Mi madre grita desde su cuarto de baño que me
acerque a ver cómo va el horno. Me levanto desganada de mi escritorio y voy directamente a comprobar la temperatura. Mi madre vuelve a gritarme y con desaire le respondo -gritando yo también- que lo
estaba haciendo, y que aún le falta. Mi madre calla. He descubierto que en Navidad
vuelve a dominarme como si no pasaran entre nosotras los años. No sólo me
organiza los días, me critica la ropa o me exige ordenar el cuarto; me hace
gritar. Eso es lo más grave. Desde que me independicé, no he vuelto a alzarle a
nadie la voz.
Vuelvo por el pasillo, veo los
mismos cuadros desde hace años, algunos desde antes de que yo naciera.

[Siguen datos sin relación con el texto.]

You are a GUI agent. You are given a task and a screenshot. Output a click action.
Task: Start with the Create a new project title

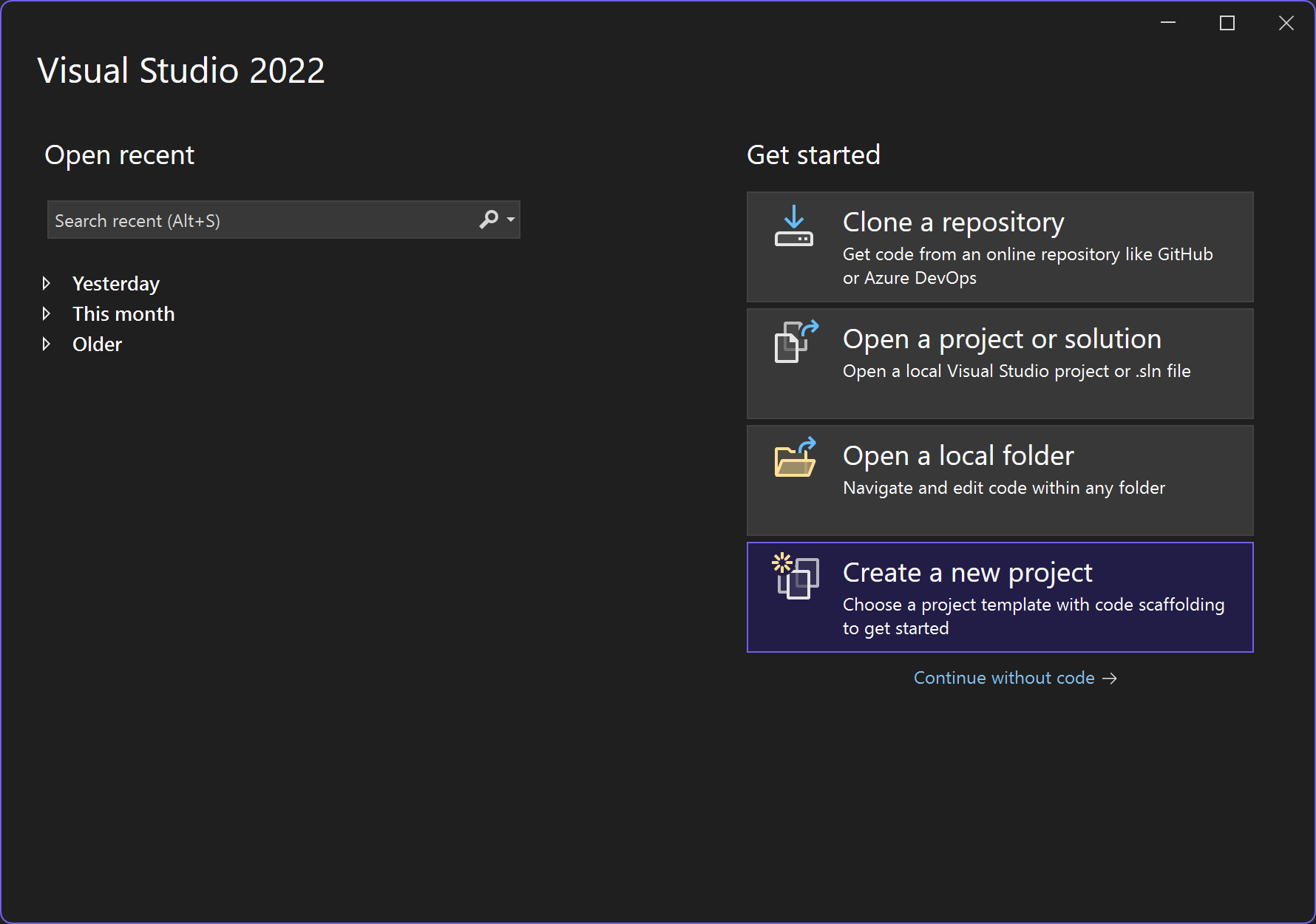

Este
hogar es un museo de nuestra memoria. Abro la puerta de mi cuarto y escucho a mi
madre desde el salón bramando a mi hermano halagos exagerados. Cierro tras de
mí y respiro profundamente, con un dramatismo dengoso. Anoche mi abuela me
recordó que lo mas importante en estas fechas es tomarme mi tiempo. Inspiro y espiro. Trato de pensar en blanco. Cierro los ojos. Los abro cuando la puerta me golpea brutalmente en la
espalda.
-Sí que estaba caliente- dice mi madre tratando de meter la cabeza en mi habitación. Recuerdo entonces la segunda recomendación de mi abuela; romper algún plato, y la tercera; meterme en la ducha incluso con ropa.